The radiotracer carbon-11 (C-11) methionine (MET) with PET/CT can help clarify negative or inconclusive FDG-PET findings in multiple myeloma patients, as well as differentiate between atypical and typical pituitary adenomas, according to two Japanese studies presented at last week's RSNA 2012 conference.
In one study, researchers from Southern Tohoku General Hospital performed both FDG-PET/CT and MET-PET/CT scans on 69 patients with pituitary adenomas. The patient group consisted of 17 men and 52 women with a mean age of 42.8 years (range, 26 to 59.6 years).
MET-PET was performed 20 minutes after injection of the tracer, said lead study author and presenter Dr. Noriaki Tomura. FDG then was injected 60 minutes after MET-PET imaging, with the FDG-PET exam performed 60 minutes after FDG injection. Images were obtained at five or 10 minutes per table position.
Tomura and colleagues measured maximum standardized uptake value (SUVmax) for each adenoma. SUVmax of the pituitary gland also was calculated for 42 patients with suspected brain tumors, who underwent both FDG-PET/CT and MET-PET/CT and acted as controls with normal pituitary glands. Their tumors were not located near the pituitary gland, hypothalamic region, or optic chiasm, the researchers noted.
Mean SUVmax with MET and FDG differed significantly between normal glands and typical adenomas and between typical and atypical adenomas, Tomura and colleagues found. The mean SUVmax with MET was 2.1 (± 0.9) in normal glands and 3.5 (± 2.2) in typical adenomas. By comparison, mean SUVmax with FDG was 3.3 (± 0.7) in normal glands and 5.5 (± 6.4) in typical adenomas.

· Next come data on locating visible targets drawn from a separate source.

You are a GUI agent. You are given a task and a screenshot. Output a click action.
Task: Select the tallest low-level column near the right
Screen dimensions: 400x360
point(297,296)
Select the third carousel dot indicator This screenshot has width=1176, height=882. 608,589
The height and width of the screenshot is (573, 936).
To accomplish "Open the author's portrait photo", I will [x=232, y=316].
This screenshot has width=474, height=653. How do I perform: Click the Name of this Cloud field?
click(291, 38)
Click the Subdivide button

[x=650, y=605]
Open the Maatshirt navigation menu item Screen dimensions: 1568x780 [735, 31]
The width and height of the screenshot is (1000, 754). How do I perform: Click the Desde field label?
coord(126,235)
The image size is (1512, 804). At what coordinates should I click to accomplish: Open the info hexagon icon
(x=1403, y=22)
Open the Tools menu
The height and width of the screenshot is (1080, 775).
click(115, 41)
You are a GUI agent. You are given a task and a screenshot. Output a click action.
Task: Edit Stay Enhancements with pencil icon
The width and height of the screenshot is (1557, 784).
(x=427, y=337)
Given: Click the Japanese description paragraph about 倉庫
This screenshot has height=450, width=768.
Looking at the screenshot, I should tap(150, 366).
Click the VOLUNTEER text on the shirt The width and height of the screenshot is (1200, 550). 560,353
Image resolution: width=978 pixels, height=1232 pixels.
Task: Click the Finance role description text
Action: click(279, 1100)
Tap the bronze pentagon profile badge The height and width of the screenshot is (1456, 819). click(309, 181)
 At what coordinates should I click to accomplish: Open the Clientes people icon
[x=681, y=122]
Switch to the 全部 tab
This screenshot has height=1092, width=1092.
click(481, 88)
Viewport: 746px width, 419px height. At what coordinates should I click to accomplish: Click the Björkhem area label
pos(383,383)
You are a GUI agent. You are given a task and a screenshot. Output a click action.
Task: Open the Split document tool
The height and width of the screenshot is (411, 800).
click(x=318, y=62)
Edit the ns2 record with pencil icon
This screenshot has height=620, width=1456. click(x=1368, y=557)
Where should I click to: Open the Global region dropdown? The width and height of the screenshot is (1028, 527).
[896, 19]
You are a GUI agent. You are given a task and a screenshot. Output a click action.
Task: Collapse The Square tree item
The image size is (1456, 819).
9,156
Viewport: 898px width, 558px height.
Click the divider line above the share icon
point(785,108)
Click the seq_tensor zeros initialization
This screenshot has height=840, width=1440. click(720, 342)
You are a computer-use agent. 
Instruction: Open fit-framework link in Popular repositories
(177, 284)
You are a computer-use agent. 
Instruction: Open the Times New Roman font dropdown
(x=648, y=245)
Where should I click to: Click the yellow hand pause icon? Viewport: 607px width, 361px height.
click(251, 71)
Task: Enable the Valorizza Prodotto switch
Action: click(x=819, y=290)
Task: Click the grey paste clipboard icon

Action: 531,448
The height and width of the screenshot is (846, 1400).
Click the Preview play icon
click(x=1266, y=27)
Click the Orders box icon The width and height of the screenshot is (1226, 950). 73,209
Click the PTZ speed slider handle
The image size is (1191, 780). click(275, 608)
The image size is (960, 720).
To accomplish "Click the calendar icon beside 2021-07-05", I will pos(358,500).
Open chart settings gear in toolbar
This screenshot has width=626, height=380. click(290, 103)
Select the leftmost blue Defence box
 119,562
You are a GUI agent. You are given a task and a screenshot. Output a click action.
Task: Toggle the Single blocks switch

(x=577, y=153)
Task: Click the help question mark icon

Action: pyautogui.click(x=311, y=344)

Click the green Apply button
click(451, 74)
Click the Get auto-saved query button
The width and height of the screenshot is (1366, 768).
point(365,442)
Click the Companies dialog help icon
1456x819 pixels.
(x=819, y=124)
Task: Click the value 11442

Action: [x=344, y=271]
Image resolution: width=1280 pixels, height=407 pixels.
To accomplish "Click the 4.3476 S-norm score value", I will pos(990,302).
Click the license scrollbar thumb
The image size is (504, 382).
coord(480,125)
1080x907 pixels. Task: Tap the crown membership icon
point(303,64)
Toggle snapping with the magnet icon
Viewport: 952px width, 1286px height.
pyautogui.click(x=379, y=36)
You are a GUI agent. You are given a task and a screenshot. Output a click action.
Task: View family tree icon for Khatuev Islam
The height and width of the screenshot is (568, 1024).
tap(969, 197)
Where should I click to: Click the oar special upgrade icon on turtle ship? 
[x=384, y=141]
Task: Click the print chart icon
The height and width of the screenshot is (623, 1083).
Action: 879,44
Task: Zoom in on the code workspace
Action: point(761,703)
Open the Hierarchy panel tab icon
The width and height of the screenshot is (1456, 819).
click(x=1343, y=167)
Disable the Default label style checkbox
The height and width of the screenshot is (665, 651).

In atypical adenomas, the mean SUVmax with MET was 5.9 (± 2.4), compared with a mean SUVmax of 13.5 (± 12.1) with FDG.
Based on the results, Tomura and colleagues concluded that both FDG-PET/CT and MET-PET/CT can provide useful information in the diagnosis of pituitary adenomas and can help determine the possibility of atypical adenoma before surgery.
Multiple myeloma
In the second study, lead author Dr. Yuji Nakamoto, PhD, and colleagues from Kyoto Graduate School of Medicine evaluated 20 patients with histologically proven multiple myeloma. The 11 men and nine women (average age, 61 years) underwent a total of 16 FDG-PET/CT and MET-PET/CT scans within three weeks of each other for either staging or restaging of the disease.
Whole-body PET/CT was performed 20 to 30 minutes after injection of MET and one hour after administration of FDG. Both sets of images were analyzed visually on a scale of 0 to 4, with 0 as negative and 4 as positive.
Nakamoto and colleagues confirmed active myeloma in 11 of the 16 studies, including two patients with extramedullary lesions. Consistent results were obtained in 12 studies, with six positive and six negative results. In five studies of grade 4 for both MET and FDG scans, MET-PET discovered more lesions than FDG-PET.
MET-PET was positive in all six studies with hypergammaglobulinemia, Nakamoto noted; however, abnormal MET uptake was seen in four of 10 patients who did not have hypergammaglobulinemia.
Excluding two patients whose final diagnoses could not be determined, the patient-based analysis found that sensitivity for MET was 91%, compared with 82% for FDG. MET also achieved greater accuracy of 93%, compared with 86% for FDG. MET and FDG both reached specificity of 100%.
"MET-PET/CT revealed comparable or more lesions clearly, as compared with FDG-PET/CT in multiple myeloma," the researchers concluded. "It could be helpful especially when negative or inconclusive findings are obtained on FDG in spite of highly suspicious of recurrent myeloma."